§ **SUPPLIED MATERIAL**
====

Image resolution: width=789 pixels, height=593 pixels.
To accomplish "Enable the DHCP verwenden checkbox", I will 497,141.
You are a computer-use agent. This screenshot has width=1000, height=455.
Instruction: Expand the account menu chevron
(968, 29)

====

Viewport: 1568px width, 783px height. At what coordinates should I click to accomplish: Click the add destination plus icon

====

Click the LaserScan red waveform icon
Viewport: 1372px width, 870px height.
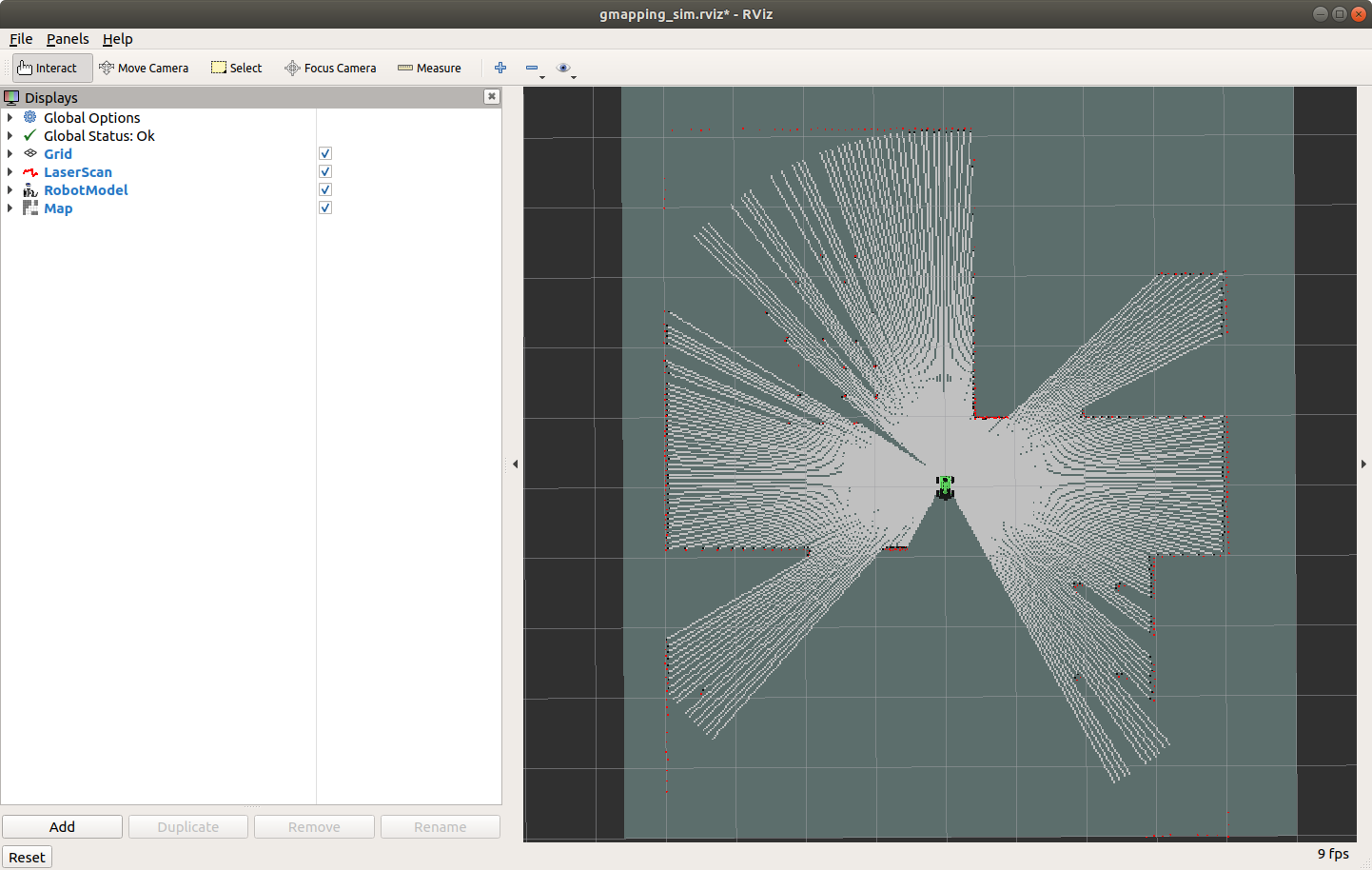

====

§ **TASK OBJECTIVE**
Print the records from the line with "Click the LaserScan red waveform icon" to the line with "Viewport: 1372px width, 870px height.", keeping every character as it appears.

§ **ANSWER FOR THIS EXERCISE**
Click the LaserScan red waveform icon
Viewport: 1372px width, 870px height.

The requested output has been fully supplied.